Пожав плечами, приказчик отвечал:
– Разные.
– А когда он съехал?
– Неделю назад.
Виноградов призадумался. Съехал Макарцев за два дня до ограбления. Все логично, в этой гостинице он пробыл достаточно долго, успел примелькаться и, чтобы не рисковать, решил перебраться на новое место. Не исключено, что оставшиеся два дня он просто провел у одной из своих многочисленных знакомых.
– Вот что, если он у вас появится, пожалуйста, сообщите об этом господину уряднику. А уж он знает, что нужно делать.
– Непременно, – с видимым облегчением произнес приказчик, провожая нежданных гостей до самых дверей.
– Вы, ваше высокоблагородие, не переживайте, я буду наведываться, – басовито и очень серьезно пообещал урядник, бросив сердитый взгляд на приказчика. – Они тут у меня вот где! – сжал он в кулак растопыренные пальцы.
В последующие четыре часа Виноградов с урядником посетили еще четыре гостиницы. Управляющие и половые внимательно рассматривали фотографии, но ни один из них не признал в них своих постояльцев. По-настоящему крупно повезло только в шестой гостинице. Приказчиком оказался давнишний клиент урядника, – некогда мелкий карманник, промышлявший на базарах. Их тесное знакомство началось с того, когда однажды, сшибая очередной пятак, тот по неосторожности залез в карман к уряднику, праздно разгуливающему по рынку. Несмотря на природную расторопность, карманник был пойман. Урядник, пребывая в благодушном настроении, отводить мальца в участок не пожелал, лишь крепко надрав ему уши, отпустил восвояси, пообещав в следующий раз выпороть прилюдно.
Как это ни удивительно, но преподнесенная наука не пропала даром. Завязав с воровским промыслом, отрок устроился в гостиницу, где вскоре дорос до приказчика.
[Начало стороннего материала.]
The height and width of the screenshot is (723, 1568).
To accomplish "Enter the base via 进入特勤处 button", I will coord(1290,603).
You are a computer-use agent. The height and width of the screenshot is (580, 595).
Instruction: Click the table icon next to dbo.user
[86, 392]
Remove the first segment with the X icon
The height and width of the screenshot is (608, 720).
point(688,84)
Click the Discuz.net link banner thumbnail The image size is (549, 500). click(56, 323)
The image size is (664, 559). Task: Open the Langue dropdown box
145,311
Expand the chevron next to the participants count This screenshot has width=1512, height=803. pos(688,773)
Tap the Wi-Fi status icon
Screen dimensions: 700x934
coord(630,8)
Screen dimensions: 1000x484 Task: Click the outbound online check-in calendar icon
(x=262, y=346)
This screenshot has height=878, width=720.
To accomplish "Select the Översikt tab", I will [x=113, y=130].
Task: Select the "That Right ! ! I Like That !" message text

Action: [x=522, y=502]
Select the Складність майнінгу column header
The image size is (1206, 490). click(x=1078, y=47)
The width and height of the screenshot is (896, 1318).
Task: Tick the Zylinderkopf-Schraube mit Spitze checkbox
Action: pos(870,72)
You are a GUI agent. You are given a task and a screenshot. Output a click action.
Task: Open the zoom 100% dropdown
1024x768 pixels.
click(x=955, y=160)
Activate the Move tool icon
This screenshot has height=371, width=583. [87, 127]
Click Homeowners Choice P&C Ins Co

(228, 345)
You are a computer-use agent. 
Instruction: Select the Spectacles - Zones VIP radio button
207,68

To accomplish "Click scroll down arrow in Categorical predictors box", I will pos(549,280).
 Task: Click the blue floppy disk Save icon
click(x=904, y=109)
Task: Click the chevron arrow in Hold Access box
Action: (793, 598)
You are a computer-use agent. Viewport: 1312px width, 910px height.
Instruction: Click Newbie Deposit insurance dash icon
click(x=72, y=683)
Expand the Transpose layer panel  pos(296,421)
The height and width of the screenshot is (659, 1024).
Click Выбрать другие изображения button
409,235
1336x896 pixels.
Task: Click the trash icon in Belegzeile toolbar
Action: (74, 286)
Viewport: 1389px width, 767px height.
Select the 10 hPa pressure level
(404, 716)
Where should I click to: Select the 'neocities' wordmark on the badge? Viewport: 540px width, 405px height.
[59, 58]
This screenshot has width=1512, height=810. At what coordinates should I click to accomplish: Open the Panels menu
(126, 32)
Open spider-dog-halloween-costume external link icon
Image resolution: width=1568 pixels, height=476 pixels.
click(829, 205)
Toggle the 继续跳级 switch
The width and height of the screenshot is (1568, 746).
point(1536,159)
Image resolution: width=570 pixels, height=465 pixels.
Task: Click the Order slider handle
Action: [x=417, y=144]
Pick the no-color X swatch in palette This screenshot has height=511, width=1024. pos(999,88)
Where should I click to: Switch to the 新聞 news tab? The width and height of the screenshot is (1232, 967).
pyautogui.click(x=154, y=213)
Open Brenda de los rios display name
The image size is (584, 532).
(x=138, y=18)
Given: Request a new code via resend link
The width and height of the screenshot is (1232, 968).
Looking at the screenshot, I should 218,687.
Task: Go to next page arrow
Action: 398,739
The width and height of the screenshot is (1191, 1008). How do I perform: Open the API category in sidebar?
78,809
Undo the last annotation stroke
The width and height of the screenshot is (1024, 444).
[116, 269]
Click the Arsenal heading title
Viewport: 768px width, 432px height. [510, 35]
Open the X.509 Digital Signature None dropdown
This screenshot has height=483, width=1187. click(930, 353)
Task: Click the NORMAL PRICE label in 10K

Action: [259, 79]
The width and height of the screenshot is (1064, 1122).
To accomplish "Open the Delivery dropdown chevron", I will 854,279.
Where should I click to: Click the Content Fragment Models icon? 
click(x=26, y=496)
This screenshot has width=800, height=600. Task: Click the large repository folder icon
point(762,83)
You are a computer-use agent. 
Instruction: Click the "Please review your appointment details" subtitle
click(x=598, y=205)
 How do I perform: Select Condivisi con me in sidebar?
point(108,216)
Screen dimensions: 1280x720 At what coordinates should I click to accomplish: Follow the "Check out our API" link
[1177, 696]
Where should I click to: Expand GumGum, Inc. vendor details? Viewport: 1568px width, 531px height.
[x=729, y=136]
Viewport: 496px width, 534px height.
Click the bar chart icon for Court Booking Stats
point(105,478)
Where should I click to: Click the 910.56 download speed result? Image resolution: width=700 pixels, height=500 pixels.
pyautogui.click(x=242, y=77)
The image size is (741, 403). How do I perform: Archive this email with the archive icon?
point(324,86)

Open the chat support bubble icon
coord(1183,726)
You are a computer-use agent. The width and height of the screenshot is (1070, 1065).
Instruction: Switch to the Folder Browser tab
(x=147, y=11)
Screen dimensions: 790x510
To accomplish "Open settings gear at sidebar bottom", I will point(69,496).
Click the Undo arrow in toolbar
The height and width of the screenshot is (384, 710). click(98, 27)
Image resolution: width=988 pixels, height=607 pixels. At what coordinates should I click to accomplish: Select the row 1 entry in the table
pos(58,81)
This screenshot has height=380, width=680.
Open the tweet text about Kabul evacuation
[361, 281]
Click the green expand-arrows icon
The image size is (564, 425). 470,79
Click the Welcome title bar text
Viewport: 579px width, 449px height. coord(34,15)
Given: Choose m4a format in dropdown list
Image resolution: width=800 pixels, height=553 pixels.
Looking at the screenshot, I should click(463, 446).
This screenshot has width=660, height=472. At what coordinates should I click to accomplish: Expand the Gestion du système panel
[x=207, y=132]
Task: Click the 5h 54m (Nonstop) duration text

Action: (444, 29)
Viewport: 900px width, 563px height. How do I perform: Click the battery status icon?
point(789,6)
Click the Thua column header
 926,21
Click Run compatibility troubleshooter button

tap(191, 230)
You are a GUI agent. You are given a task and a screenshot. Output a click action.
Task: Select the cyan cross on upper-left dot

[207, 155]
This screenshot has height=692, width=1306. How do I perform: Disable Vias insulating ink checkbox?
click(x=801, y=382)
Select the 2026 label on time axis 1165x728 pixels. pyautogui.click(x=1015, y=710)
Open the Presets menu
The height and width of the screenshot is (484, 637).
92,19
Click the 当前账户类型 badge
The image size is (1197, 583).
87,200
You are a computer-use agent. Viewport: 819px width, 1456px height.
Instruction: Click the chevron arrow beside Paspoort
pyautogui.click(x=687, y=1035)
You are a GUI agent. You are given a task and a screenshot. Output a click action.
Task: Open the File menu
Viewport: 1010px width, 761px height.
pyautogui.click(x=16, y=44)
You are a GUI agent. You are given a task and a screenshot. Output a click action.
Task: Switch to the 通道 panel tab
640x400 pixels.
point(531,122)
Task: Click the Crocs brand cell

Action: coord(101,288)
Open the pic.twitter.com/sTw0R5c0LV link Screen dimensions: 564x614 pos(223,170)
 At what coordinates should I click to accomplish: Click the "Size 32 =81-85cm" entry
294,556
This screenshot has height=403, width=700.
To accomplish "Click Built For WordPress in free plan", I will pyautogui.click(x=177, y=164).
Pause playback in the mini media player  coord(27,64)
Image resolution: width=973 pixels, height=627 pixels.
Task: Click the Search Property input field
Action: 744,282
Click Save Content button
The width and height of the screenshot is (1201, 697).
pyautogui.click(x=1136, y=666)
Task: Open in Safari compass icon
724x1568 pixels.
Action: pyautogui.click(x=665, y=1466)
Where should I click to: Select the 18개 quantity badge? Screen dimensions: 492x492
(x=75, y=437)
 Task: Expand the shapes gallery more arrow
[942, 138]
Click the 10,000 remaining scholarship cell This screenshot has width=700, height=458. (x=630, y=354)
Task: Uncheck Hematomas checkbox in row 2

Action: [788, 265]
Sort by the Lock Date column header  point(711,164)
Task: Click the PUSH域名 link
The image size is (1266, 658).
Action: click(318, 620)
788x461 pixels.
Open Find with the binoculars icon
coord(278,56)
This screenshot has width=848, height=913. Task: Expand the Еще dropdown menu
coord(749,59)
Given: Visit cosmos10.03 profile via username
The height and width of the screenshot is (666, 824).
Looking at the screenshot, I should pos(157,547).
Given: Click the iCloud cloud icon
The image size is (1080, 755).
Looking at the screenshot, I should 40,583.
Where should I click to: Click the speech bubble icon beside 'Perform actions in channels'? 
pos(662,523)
Завидев крестника, урядник долго хлопал его по плечу, выражая тем самым свое расположение, и, хитровато поглядывая на Виноградова, говорил о том, что у парня был настоящий талант щипача, и, не окажись в свое время на его пути полицейского, тот непременно дорос бы до марвихера.
Терпеливо переждав неожиданный всплеск эмоций со стороны урядника, Виноградов разложил на стойке с дюжину фотографий, поинтересовавшись у приказчика:
– В твоей гостинице проживал кто-нибудь из этих господ?
Едва глянув на разложенные снимки, детинушка без колебаний поднял фотографию Макарцева.
– Вот этот останавливался в гостинице, – уверенно проговорил он. Тонкий изящный палец слегка царапнул по глянцевой поверхности, оставив едва заметный след. – Месяца два назад проживал в меблированных комнатах.
– Как долго?
– Недели три будет.
Такие изящные пальцы, должно быть, в свое время немало неприятностей доставили ротозеям. Губы Виноградова тронула снисходительная улыбка: «Такой талант пропадает!»